A serial rapist who had a string of convictions for sex attacks on women - including one on a Dart train - has died.
Paul Moore's crimes, which continued despite lengthy prison sentences, marked him out as an evil sex fiend who was a danger to the public. It is understood that Moore died from cancer in the past few days.
The Herald exposed his sick crimes on numerous occasions, and photographed him mingling with unsuspecting members of the public. Some of the photographs showed him travelling on the Luas while he was on bail for sexually assaulting a Dart passenger.
Last year, we revealed that Moore's presence in a Dublin apartment block caused fear among his neighbours following his release from prison.
In 1995, Moore raped a woman and was sentenced to seven years in prison. In 2001, he raped a woman musician and was jailed for 10 years. In 2014, he engaged a woman in conversation on a Dart train before sexually assaulting her.
He had sat next to her and tried to start a conversation, before touching her breasts and pulling at her trousers.
Gardai examined CCTV footage of the incident, but it was another two years before the sex beast was recognised.
Moore was eventually sentenced to three years in prison, with the last 18 months suspended.

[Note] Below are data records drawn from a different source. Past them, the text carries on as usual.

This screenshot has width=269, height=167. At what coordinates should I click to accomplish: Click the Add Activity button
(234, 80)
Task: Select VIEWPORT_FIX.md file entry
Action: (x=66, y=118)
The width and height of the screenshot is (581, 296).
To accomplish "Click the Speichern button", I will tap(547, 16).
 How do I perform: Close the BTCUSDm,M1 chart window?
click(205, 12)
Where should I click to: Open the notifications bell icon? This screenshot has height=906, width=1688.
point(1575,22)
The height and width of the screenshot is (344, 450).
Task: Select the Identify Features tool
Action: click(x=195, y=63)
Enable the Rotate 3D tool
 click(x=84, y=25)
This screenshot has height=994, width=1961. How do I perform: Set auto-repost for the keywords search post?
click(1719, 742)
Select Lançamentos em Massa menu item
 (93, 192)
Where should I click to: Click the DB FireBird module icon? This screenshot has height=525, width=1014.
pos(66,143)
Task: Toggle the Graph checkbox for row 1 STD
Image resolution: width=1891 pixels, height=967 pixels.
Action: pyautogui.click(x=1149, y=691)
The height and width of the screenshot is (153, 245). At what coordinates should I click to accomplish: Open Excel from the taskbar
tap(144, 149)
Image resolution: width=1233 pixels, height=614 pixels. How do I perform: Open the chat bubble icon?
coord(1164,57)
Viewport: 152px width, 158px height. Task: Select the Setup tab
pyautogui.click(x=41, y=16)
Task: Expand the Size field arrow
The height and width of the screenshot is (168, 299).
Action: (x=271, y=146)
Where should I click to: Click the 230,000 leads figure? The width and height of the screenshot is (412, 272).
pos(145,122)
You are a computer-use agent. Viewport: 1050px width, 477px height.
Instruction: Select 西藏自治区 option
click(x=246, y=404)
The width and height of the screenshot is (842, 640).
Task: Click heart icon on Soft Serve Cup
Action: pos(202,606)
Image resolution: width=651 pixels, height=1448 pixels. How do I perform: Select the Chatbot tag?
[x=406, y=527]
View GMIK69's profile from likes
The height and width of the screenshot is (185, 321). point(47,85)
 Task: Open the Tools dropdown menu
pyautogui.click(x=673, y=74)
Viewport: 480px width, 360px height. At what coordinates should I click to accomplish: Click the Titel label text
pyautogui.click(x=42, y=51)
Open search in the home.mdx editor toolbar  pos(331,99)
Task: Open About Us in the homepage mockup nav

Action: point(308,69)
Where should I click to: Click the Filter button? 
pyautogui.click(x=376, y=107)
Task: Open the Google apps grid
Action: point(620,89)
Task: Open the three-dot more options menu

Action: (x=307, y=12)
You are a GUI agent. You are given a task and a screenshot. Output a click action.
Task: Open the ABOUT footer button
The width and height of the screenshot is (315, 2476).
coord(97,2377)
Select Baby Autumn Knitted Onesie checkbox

In 2015, he was back on the streets, and engaged a woman in conversation on Gardiner Street near his home before sexually assaulting her.
In the same year, he engaged another woman in conversation in St Mary's Place North, just 500 metres from his home, before sexually assaulting her.
He received a 15-month sentence for the Gardiner Street and St Mary's Place North attacks. Judge Martin Nolan said Moore had "a predisposition to violence towards women" which "manifests as rape and sexual assault". In 2017, Moore was jailed for another sex attack.
A report from the Probation Service said that Moore expressed no remorse, had proved resistant to all efforts to rehabilitate him and posed an indefinite danger to adult females.
At sentencing for the Dart incident, Judge Melanie Greally said Moore's inability to desist from offending, no matter what punishment was imposed, was a matter of great concern to the court.
She said the legal system did not allow for preventative detention regardless of how compelling the argument might be.